Do not rely on the pointer to content of returned struct

(originally posted here: https://zig.news/liyu1981/do-not-rely-on-the-pointer-to-content-of-returned-struct-1ijc)

Recently in my project the following problem caused me sometime in wondering why? (so note here).

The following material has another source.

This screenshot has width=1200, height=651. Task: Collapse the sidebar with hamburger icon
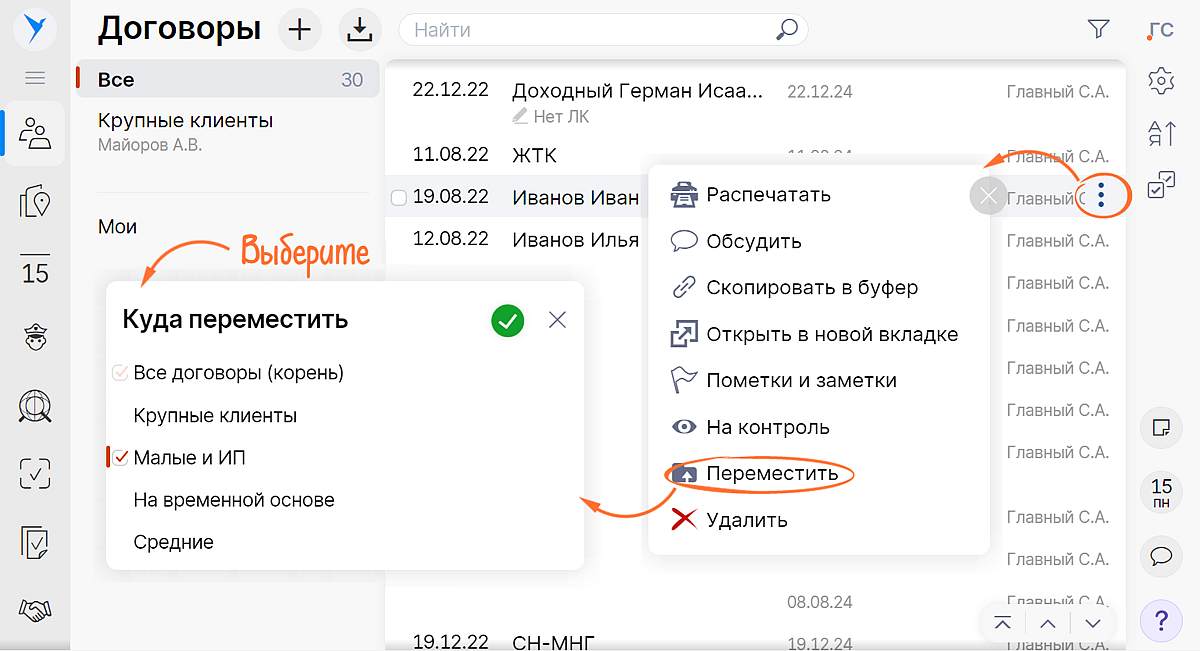(x=35, y=77)
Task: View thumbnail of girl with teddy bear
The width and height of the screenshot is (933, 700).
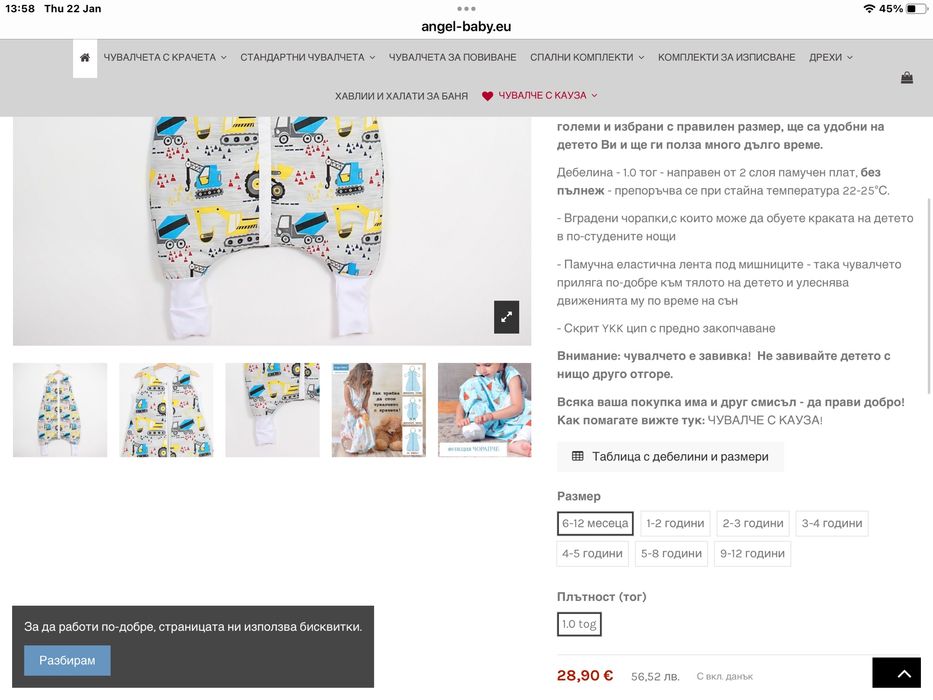Action: tap(378, 410)
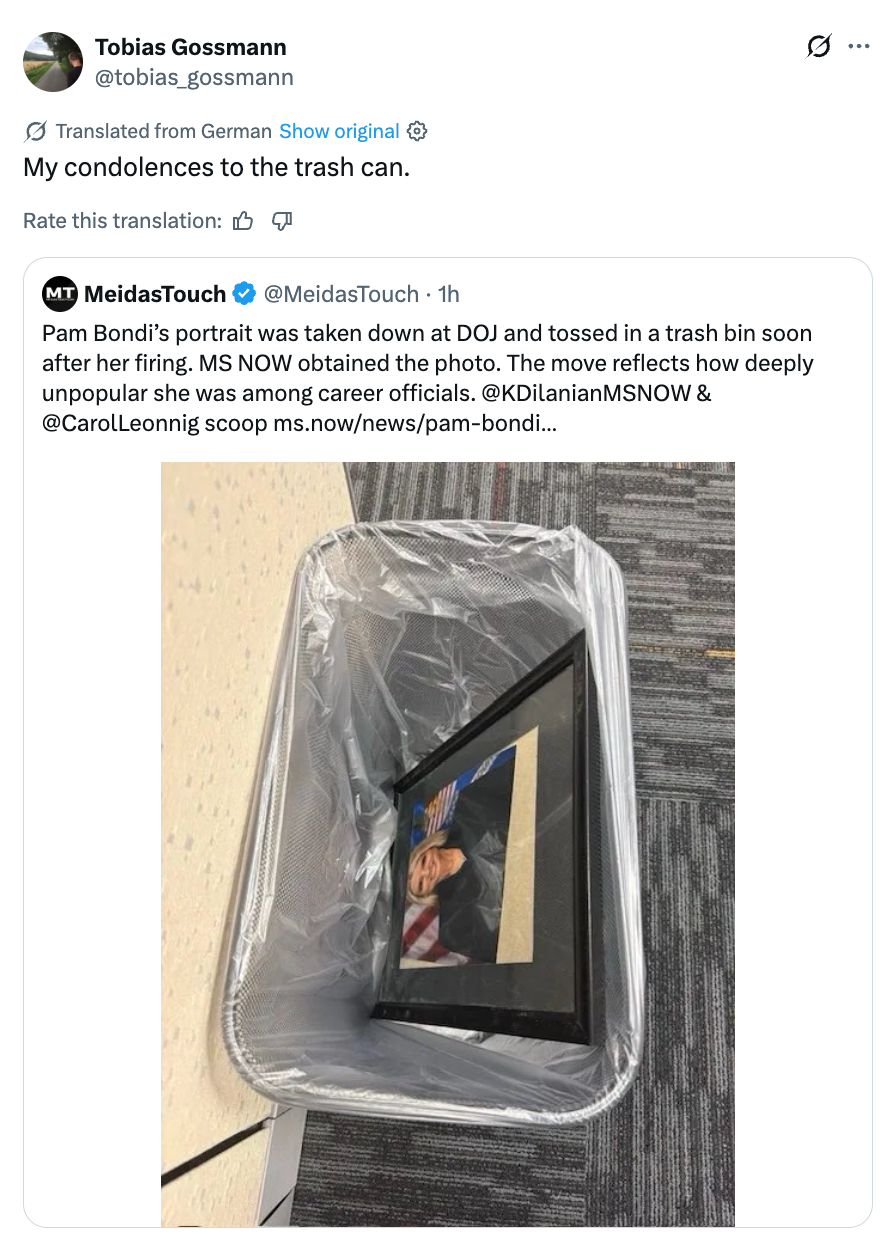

Let us look at following simple program

// main.zig
const std = @import("std");

const MyBuf = struct {
    buf: [8]u8 = undefined,
    buf_ptr: [*]u8 = undefined,

    pub fn init() MyBuf {
        var b = MyBuf{}; // mark 1
        for (0..8) |i| b.buf[i] = 0;
        b.buf_ptr = &b.buf; // mark 2
        return b;
    }
};

pub fn main() !u8 {
    var b = MyBuf.init(); // mark 3
    b.buf_ptr[0] = 'h';
    b.buf_ptr[1] = 'i';
    std.debug.print("1: {s}\n", .{b.buf_ptr[0..2]});
    std.debug.print("2: {s}\n", .{b.buf});
    return 0;
}

Seems that this program is: assigning chars from outside to a buffer, and print them. Not quite useful in this example, but in practice this could be part of complex buf/cache design (and of course I will call it bad design).

Look at what this program will result

Running results

Run 5 times, and not once it prints hi as expected, not the slice created by buf_ptr, nor buf. And sometimes in larger program containing this code, one of the printing will have hi, which is just making me more confusing.

The reason? Actually is quite simple: the buf_ptr is pointing to memory should never be touched, so operating on it will just mess up with memory. (and yes, zig actually allows us do that:)). This reason may still sounds confusing, let me explain in detail

  1. in mark 1 we created our struct with buf, and in mark 2 our buf_ptr points to buf, so far so correct.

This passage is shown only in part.